Potential drug to cure ciliopathies
Ciliopathies are rare disorders involving functional and structural abnormalities of cilia. Although they are rare, they may reach 1 in 1,000 births. Unfortunately, there are no small-molecule drugs for treating ciliary defects. A KAIST research team conducted successful research that introduces a potential treatment that will be a foundation for developing drugs to treat the disease as well as a platform for developing small-molecule drugs for similar genetic disorders.
It was found that mutations in genes required for the formation or function of primary cilia cause ciliopathies and they result in cerebellar disorders, kidney dysfunction, and retinal degeneration.
Primary cilia are cell organelles playing a crucial role in the human body. They participate in intercellular signal transduction during embryonic development and allow retinal photoreceptor cells to function.
Currently, there are no approved drugs available for treating most ciliopathies. In fact, this is the case for most of the rare genetic disorders involving functional abnormalities through genetic mutation, and gene therapy is usually the only treatment available.
To tackle this issue, a team led by Professor Joon Kim from the Graduate School of Medical Science and Engineering and Ho Jeong Kwon from Yonsei University constructed a cell that mimics a gene-mutated CEP290, one of the main causes of ciliopathies, through genome editing. They then used cell-based compound library screening to obtain a natural small-molecule compound capable of relieving defects in ciliogenesis, the production of cilia.
The CEP290 protein forms a complex with a ciliopathy protein called NPHP5 to support the function of the ciliary transition zone. In cases where the CEP290 protein is not formed due to a genetic mutation, NPHP5 will not function normally. Here, the compound was confirmed to partially restore the function of the complex by normalizing the function of NPHP5.
The team also identified that the compound is capable of retarding retinal degeneration by injecting the compound into animal models.

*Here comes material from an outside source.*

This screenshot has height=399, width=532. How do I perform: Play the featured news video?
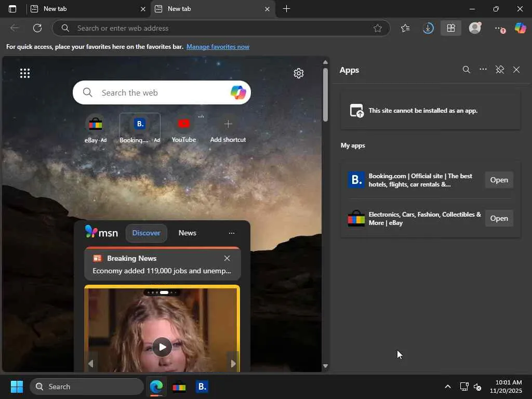coord(162,347)
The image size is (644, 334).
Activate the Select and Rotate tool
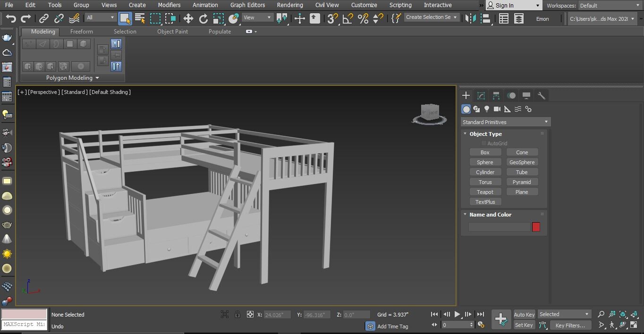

As a result, they discovered a lead compound for developing medication to treat ciliopathy patients involving retinal degeneration. Hence, the findings imply that chemical compounds that target other proteins interacting with the disease protein can mitigate shortages of a disease protein in recessive genetic disorders.
Ph.D. candidate Yong Joon Kim stated, "This study shows how genetic disorders caused by genetic mutation can be treated with small-molecule drugs."
Professor Kim said, "Since the efficacy of the candidate drug has been verified through animal testing, a follow-up study will also be conducted to demonstrate the effect on humans."